* **Work to be completed**
Reproduce the fishing thread word for word from "# Fishing 2013" to "to fish though.".

------ Quoted text

# Fishing 2013



## Matt59 (May 2, 2013)

Anyone had any luck yet? I figure we need a place to show off our catch. 

Here's mine so far: My first day out I caught a decent bass at the local lake on a tiny spinner. Those things never fail!

I was out last Friday on the Potomac below Great Falls and caught 2 shad and 2 rockfish, no pics though. The bigger rock was about 18''. Small. It was a fine day to fish though.

In the past week I've been out to the Monocacy 3 times and taken 2 catfish. Nothing to write home about but they both made a nice breakfast and dinner. I'm about done with eating cats for the year though, I think the limit is supposed to be 2 per month (eaten) for the rivers around here.


----------



## greendohn (May 3, 2013)

*Great thread*

No pics, sorry. 

I have had some great success on farm ponds, so far.

I've cleaned aprox. 25 bass and 25 bluegill. I've caught and released far more than that, no sense in being greedy!

I've been gathering nightcrawlers from the garden, making ready for some cat fishin'. When it warms up a bit, I'll become a river rat and chase the smallies!


----------



## Matt59 (May 3, 2013)

Once the river I fish in gets a little lower, the smallmouth fishing is amazing. I throw on a pair of old shoes and wade it. Spinners and Rebel crawfish crankbaits always work. The stomach of one of the cats I cleaned the other day was full of crayfish, it was pretty neat.


----------



## Matt59 (May 4, 2013)

Here's last night's catch: Nice cat. It's got a cool scar on top of its head. Boat propeller, most likely. Caught this one on chicken gizzard; they seem to stay on the hook better than livers. 
Also had caught a decent bass at the lake before I snagged 2 spinners and a Rebel teeny crawfish and had to go on a resupply mission.

------------
------ Entries shown

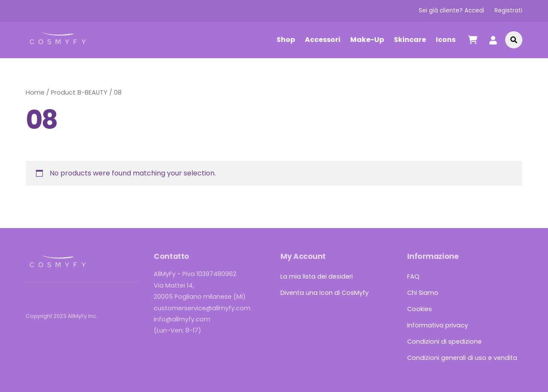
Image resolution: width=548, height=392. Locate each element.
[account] (493, 39)
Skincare (410, 39)
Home (35, 92)
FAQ (413, 276)
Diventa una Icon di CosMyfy (325, 293)
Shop (286, 39)
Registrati (508, 10)
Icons (446, 39)
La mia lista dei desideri (316, 276)
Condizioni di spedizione (444, 342)
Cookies (420, 309)
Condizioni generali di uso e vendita (462, 358)
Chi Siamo (423, 293)
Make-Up (367, 39)
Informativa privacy (438, 325)
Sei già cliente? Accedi (451, 10)
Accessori (322, 39)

------------

* **Written answer**
# Fishing 2013



## Matt59 (May 2, 2013)

Anyone had any luck yet? I figure we need a place to show off our catch. 

Here's mine so far: My first day out I caught a decent bass at the local lake on a tiny spinner. Those things never fail!

I was out last Friday on the Potomac below Great Falls and caught 2 shad and 2 rockfish, no pics though. The bigger rock was about 18''. Small. It was a fine day to fish though.